___ Records for this task ___

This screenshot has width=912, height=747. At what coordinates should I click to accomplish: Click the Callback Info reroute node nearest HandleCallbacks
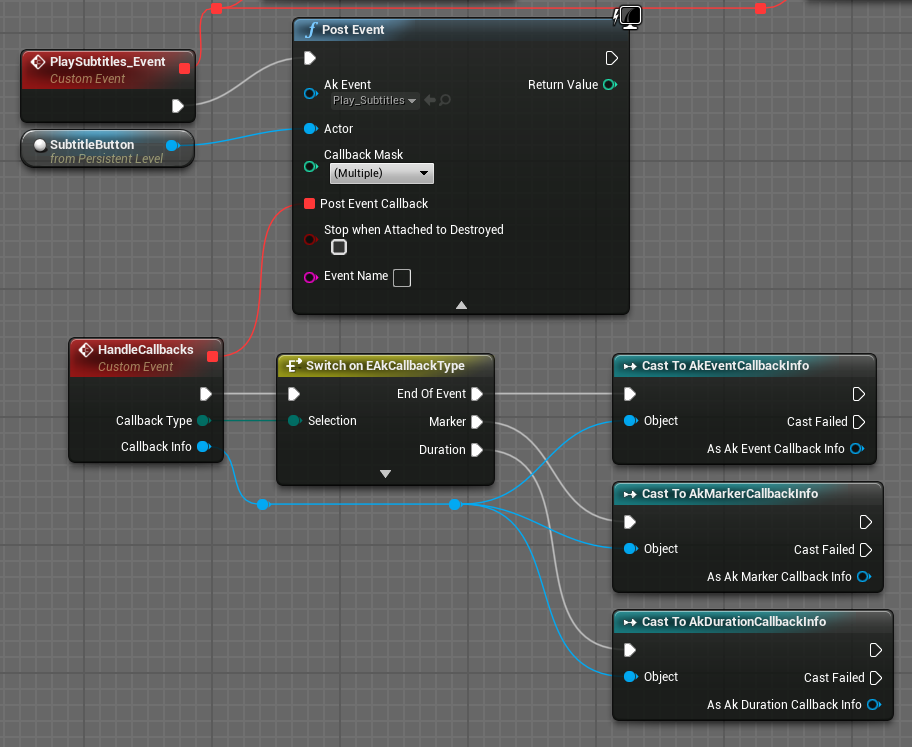[262, 505]
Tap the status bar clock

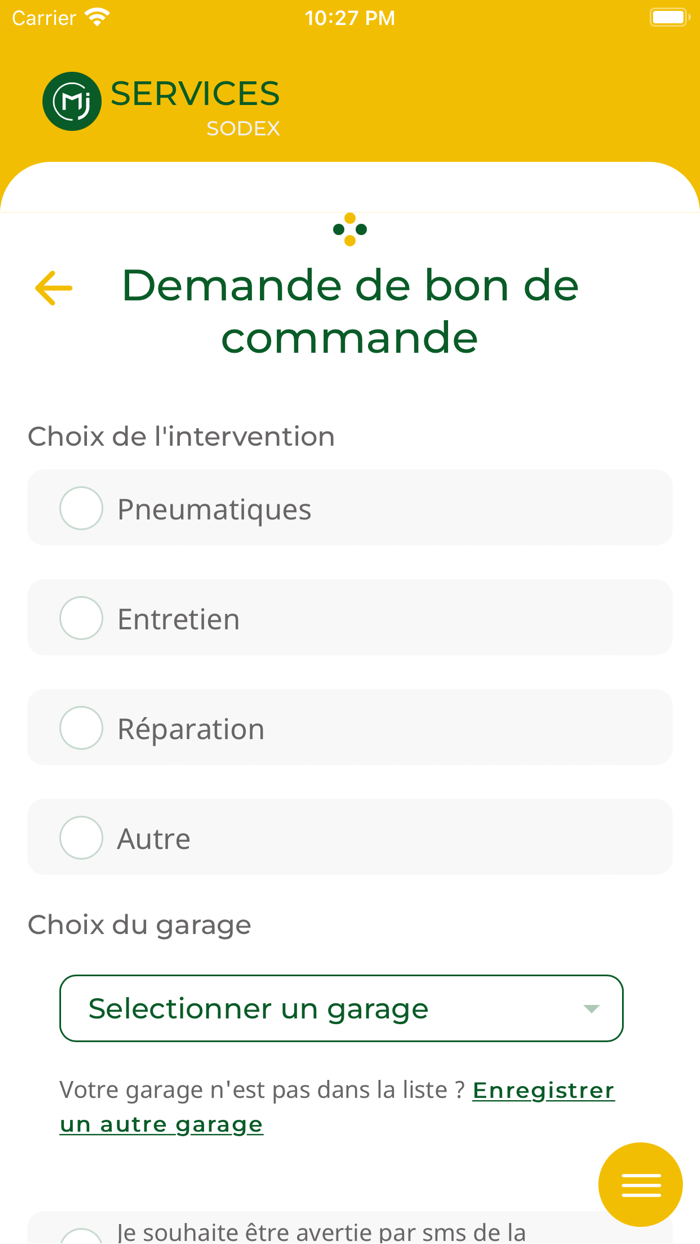(x=349, y=18)
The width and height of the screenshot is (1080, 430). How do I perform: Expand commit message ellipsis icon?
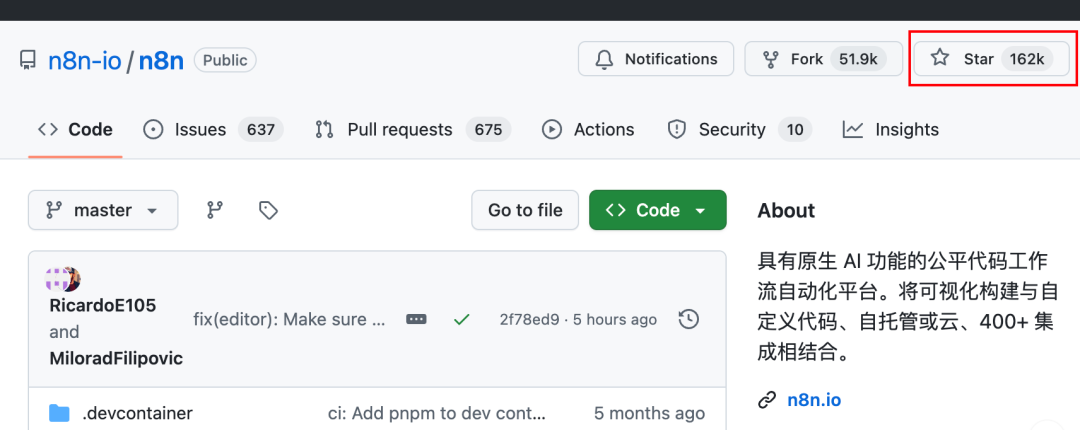(x=416, y=319)
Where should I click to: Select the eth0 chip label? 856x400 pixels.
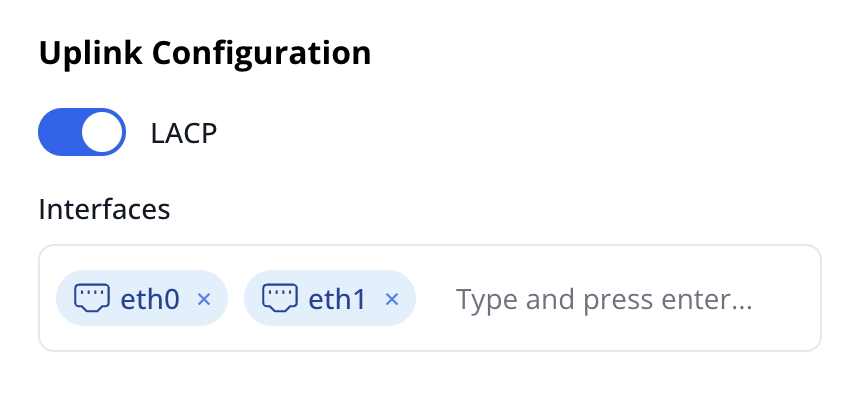(x=150, y=299)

___

**Problem**
Every line above is to be returned exactly, with its pictures removed.

**Solved problem**
This screenshot has width=912, height=747. At what coordinates should I click to accomplish: Click the Callback Info reroute node nearest HandleCallbacks
[262, 505]
Tap the status bar clock

(x=349, y=18)
The width and height of the screenshot is (1080, 430). How do I perform: Expand commit message ellipsis icon?
(x=416, y=319)
Where should I click to: Select the eth0 chip label? 856x400 pixels.
(x=150, y=299)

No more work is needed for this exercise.